--- Start of PROVIDED DATA ---
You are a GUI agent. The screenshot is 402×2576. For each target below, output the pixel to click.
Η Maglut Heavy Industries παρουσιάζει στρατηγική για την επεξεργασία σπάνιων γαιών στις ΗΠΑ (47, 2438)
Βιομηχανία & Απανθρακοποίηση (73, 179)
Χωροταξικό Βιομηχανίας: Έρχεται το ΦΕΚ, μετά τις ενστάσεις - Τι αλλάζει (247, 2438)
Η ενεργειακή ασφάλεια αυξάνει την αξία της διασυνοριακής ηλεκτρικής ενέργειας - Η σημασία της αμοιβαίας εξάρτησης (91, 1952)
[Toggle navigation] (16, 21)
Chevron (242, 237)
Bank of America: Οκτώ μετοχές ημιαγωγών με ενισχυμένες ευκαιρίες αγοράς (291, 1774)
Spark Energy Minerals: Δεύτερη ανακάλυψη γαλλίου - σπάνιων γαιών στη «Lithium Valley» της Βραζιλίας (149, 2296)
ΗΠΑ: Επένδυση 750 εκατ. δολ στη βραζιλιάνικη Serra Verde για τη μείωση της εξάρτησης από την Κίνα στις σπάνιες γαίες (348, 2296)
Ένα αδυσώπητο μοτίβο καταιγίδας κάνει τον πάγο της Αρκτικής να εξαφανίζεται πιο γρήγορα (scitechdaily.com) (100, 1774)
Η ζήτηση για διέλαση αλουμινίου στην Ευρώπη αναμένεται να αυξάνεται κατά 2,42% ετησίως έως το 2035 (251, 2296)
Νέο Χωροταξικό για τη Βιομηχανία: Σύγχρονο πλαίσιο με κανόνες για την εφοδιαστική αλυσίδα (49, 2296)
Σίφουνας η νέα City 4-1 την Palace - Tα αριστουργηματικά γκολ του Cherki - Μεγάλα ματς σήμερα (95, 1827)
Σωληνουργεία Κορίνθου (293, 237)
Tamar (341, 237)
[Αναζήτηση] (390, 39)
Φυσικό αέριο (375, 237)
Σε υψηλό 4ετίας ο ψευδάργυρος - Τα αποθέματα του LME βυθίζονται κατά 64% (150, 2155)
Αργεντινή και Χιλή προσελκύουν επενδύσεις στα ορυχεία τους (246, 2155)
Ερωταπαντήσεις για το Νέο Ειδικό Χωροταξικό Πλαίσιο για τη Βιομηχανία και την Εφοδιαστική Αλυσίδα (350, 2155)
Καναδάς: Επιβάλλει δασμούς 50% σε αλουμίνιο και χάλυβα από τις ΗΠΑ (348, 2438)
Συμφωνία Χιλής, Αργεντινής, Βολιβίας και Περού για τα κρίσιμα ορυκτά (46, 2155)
--- End of PROVIDED DATA ---
--- Start of PROVIDED DATA ---
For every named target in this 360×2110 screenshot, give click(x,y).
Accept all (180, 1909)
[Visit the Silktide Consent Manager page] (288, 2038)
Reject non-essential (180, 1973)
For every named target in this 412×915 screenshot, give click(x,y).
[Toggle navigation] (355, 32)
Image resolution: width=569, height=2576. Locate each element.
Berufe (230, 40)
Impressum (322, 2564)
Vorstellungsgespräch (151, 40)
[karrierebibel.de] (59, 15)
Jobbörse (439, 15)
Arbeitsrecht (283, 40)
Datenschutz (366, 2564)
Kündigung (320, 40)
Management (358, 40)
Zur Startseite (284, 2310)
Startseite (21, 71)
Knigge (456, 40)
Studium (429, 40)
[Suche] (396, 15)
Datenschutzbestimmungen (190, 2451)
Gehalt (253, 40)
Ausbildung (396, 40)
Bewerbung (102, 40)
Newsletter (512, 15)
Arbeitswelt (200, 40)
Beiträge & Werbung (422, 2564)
--- End of PROVIDED DATA ---
Give the part of the records that opens with the line containing "You are a GUI" and closes with the line containing "Χωροταξικό Βιομηχανίας: Έρχεται", both lines included, as a Markdown table. Use a column named No. for the row number and a column named Text for the line itself, and leave out blank lines.

# ANSWER TO THE PROBLEM
| No. | Text |
|---|---|
| 1 | You are a GUI agent. The screenshot is 402×2576. For each target below, output the pixel to click. |
| 2 | Η Maglut Heavy Industries παρουσιάζει στρατηγική για την επεξεργασία σπάνιων γαιών στις ΗΠΑ (47, 2438) |
| 3 | Βιομηχανία & Απανθρακοποίηση (73, 179) |
| 4 | Χωροταξικό Βιομηχανίας: Έρχεται το ΦΕΚ, μετά τις ενστάσεις - Τι αλλάζει (247, 2438) |